Este desmantelamento do hospital de S. Paulo, em Serpa, não está desligado das dificuldades que as estruturas de saúde enfrentam no distrito de Beja. Orçamentos em que os 78 milhões de euros inscritos no contrato-programa para este ano são manifestamente insuficientes, a que se junta a dificuldade em atrair especialistas clínicos, sendo áreas com a psiquiatria, a anestesia, a medicina interna e a ortopedia especialmente carenciadas, colocam condicionantes às respostas de saúde que é preciso dar a cada dia. E mais uma vez caímos no âmbito das opções políticas, quer quanto ao financiamento do Serviço Nacional de Saúde, quer quanto à falta de uma política de fixação de recursos humanos no interior no país, como já houve outrora o serviço médico à periferia e cujos resultados ainda hoje garantem que muitos cidadãos do interior tenham médico de família.
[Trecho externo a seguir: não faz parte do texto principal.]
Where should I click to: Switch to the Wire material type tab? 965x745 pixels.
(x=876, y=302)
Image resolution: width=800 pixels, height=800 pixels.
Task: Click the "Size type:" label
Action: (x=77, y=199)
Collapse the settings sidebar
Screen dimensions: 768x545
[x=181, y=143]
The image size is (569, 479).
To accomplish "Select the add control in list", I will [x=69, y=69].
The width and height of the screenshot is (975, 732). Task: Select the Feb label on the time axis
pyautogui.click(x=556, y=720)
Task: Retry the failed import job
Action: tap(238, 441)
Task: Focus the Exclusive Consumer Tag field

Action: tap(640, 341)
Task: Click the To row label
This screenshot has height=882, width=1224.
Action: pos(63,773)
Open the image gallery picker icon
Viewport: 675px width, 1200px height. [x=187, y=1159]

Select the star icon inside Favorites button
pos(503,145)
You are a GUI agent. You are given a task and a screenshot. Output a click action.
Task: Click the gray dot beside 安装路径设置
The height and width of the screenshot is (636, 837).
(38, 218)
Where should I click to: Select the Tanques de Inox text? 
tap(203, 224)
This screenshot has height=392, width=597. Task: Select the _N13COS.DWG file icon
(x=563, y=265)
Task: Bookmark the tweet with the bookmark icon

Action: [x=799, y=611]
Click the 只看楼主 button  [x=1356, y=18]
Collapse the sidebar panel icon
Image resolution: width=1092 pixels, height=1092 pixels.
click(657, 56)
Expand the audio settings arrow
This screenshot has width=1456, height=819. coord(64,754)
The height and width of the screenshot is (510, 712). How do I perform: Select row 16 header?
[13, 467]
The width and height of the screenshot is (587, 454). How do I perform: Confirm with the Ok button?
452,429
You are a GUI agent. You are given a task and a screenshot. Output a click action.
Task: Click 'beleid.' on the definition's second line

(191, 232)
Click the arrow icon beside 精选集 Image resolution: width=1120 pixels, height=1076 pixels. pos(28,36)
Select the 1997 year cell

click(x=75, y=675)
Cada vez mais se verifica que, aplicar às instituições de saúde lógicas empresariais e por essa via abrir portas para que a saúde se tornasse um negócio, foi um estrondoso erro político.
O desmembramento das unidades e serviços de saúde não pode acontecer como até aqui. De encerramento em encerramento, conclui-se posteriormente que uma unidade está tão amputada que não tem condições para funcionar e aí é reconvertida noutra estrutura. E isto sem o devido planeamento, contra a vontade das populações e ao arrepio da cooperação institucional entre os diferentes níveis de poder, que deve sempre existir.

Assim, nos termos da alínea b) do artigo 156.º da Constituição da República Portuguesa, a Assembleia da República resolve recomendar ao Governo que:
1. Garanta a existência do Hospital de S. Paulo, em Serpa, enquanto unidade hospitalar, independentemente da existência de outras unidades de prestação de cuidados de saúde;
2. Reforce o hospital de S. Paulo, como unidade hospitalar complementar ao hospital de Beja;
3. Proceda à instalação dos Serviços de Urgência Básica de Serpa e de Moura e rejeite as orientações expressas no documento Reavaliação da Rede Nacional de Emergência e Urgência, na medida em que contrariam decisões recentes tomadas sobre a rede de urgência;
4. Garanta os meios financeiros adequados ao correto funcionamento da Unidade Local de Saúde do Baixo Alentejo;
5. Defina uma política de fixação de recursos humanos, nomeadamente especialistas médicos, que permita dar resposta à carência, preocupante, em algumas áreas;
6. Defina, através de um processo de participação das entidades locais e regionais, a rede de estruturas de saúde para o distrito de Beja, numa abordagem que vá da unidade hospitalar à extensão de saúde.